There’s a right way to use everything, and there’s a wrong way to use everything.
1. Mendota Slip Lead (3/8″ x 6′)
A slip lead is a must-have for anyone who owns a dog. It’s basically a leash and collar in one; just slide it over your dog’s head and -voila- off you go! Mendota makes good quality gear. I’ve had some of my slip leads going on three years now, and they’re still going strong. I love the adjustable leather tab that slides up and down depending on your dog’s neck size.
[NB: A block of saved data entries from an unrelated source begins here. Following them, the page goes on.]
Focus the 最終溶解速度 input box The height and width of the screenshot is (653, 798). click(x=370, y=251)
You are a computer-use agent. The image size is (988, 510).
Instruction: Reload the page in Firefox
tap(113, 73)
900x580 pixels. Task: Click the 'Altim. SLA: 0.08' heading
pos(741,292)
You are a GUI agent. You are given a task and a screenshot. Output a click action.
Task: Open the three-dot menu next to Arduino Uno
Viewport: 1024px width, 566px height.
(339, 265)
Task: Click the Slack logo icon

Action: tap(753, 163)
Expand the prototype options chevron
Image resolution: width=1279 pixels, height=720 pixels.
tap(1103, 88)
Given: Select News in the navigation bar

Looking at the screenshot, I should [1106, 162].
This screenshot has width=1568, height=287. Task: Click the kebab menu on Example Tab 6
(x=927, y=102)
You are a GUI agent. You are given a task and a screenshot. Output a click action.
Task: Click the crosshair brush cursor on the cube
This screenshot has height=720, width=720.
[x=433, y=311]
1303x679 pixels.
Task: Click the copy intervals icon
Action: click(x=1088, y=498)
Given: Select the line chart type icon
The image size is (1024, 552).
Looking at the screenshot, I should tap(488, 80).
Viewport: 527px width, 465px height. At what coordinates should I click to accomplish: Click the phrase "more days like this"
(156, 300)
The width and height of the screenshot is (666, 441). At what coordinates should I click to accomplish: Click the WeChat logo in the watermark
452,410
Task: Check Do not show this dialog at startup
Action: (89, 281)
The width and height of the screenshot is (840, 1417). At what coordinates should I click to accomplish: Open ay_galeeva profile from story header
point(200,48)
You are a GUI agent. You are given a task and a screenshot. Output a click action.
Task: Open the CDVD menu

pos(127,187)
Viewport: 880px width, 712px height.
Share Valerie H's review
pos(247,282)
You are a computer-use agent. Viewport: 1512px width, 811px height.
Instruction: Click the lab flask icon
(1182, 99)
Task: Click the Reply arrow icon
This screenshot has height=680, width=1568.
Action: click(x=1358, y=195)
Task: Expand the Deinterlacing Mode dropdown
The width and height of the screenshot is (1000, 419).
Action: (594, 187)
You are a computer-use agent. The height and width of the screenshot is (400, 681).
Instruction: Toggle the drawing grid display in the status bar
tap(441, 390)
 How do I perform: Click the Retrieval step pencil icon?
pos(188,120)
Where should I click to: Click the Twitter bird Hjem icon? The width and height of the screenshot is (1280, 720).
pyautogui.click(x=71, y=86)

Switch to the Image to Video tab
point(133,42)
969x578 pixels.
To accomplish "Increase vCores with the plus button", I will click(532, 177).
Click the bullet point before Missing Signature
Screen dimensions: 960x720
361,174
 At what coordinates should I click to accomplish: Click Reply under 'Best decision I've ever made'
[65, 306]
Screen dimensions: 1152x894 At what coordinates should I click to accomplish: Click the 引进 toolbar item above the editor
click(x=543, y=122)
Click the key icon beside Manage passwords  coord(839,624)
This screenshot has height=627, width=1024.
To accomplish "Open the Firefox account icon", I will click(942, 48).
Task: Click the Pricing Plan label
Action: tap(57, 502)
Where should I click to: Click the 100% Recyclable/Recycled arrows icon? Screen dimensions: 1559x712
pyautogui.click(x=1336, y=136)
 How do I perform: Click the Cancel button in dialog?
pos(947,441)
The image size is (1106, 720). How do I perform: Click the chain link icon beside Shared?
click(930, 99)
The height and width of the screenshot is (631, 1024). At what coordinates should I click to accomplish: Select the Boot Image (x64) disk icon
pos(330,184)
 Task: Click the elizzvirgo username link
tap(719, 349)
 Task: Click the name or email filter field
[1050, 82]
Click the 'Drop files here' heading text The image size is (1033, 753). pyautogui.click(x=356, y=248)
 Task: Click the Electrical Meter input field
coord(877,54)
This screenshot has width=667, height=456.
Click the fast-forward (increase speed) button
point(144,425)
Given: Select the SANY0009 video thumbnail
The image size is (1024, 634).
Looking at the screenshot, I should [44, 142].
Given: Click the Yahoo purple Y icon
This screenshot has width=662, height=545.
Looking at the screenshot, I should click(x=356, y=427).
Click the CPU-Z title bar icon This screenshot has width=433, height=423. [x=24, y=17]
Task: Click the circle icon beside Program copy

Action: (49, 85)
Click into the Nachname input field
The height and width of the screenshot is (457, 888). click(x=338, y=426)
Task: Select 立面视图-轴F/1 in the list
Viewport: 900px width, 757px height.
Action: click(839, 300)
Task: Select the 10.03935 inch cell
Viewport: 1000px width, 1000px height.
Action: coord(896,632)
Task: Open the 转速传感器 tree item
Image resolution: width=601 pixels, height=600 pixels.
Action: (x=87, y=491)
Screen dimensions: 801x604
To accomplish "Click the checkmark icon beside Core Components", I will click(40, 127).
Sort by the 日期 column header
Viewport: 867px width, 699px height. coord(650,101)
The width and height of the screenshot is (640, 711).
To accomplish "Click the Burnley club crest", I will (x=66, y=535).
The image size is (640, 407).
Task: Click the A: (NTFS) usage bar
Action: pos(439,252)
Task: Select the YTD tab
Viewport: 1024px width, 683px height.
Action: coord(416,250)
2. Petsafe Treat Pouch (larger size)
Stop fumbling with treats in your pocket and invest in a treat pouch. It’s the best money you’ll ever spend! I like to put my treats in a Ziploc bag inside my treat pouch so the oils from the treats don’t get the treat pouch dirty. Treat pouches are machine-washable; just be sure to completely empty it first! 😉
3. Happy Howie’s Treat Rolls, Zukes Treats
When it comes to treats, you want something fairly small, non-crumbly, and easy for your dog to eat quickly. There are countless different types of treats out there. 99% of dogs love Happy Howie’s. It comes in a 2lb roll. Refrigerate it, then cut it up, and store the treats in the refrigerator (left out, they’ll get moldy). If there was one thing I could change about Happy Howie’s it would be to the make the treat rolls rectangular not oblong. Rectangular would be much easier to cut up!
Zuke’s treats are good too. Avoid treats (like Beggin’ Strips) that are full of sugars and processed by-product junk.
4. Herm Sprenger Prong Collars
Don’t go cheap when it comes to training collars; you get what you pay for. One of the biggest issues I see with prong collars on new dogs is that the prongs are TOO BIG for the dog, or there are too many prongs in total making the collar too loose (and therefore, ineffective). For dogs up to <90 pounds, a 2mm Herm Sprenger is perfect; just buy extra links. For dogs >90 pounds, a 2.25mm prong is going to be your best bet. Leave all those big, clunky, awkward collars at the store. This video explains how to properly fit a prong collar on your dog.
5. Starmark Pro-Training Collar (small for dogs <50 pounds; large for dogs >50 pounds)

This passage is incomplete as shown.